East Bengal's official Facebook page has more than 4 lakh likes. That's a staggering statistic considering the poor turnouts in even their home matches of the I-League. Only three in Asia had more in the list of the top 100 clubs as released by futebolfinance.com last April.
All three - Persib Bandung (2 million+), Sriwijaya FC (6.4 lakh+), Persija Jakarta (3.9 lakh+) - are from Indonesia. East Bengal's page had more than 3.5 lakh back then. On Thursday, the number had swelled over 4.66 lakh.
East Bengal's page is handled by the company that bankrolls the football team. "Facebook has great potential to reach out to fans and attract new ones. That is why we regularly update our page and try to make it as interactive as possible," said a representative of the team that handles the page. Other pages related to Indian football also has sizeable membership.
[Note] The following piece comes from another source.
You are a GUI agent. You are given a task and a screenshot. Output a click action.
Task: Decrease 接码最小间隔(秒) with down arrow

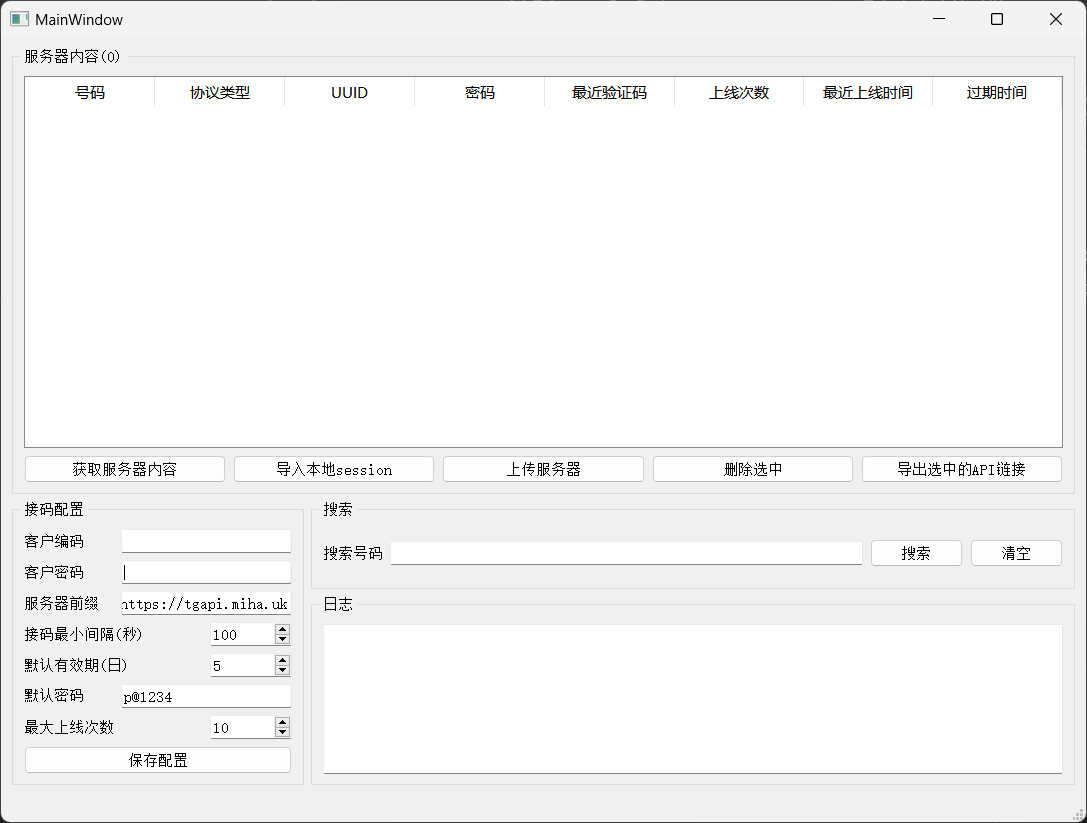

Twitter too has accounts of Indian clubs and others dedicated to domestic football. The numbers here are smaller possibly because Indians still use Twitter less.
How it started
Following domestic football through social media started in 2007 on Orkut when a community named 'Indian football fans' was formed to discuss everything and anything related to the sport in India.
Membership kept increasing and that laid the foundation for more such communities. As Indians shifted from Orkut to Facebook, the platform for following Indian football also changed but the passion only increased. Archrivals Mohun Bagan (14000 + likes) and some older clubs haven't gone the East Bengal way but newbies such as Pune FC (30000+), Shillong Lajong (10000+) and United Sikkim (3000+) are using social media very seriously.
The I-League and other domestic tournaments continue to struggle to get fans to the stadiums. On the social media, the opposite is true.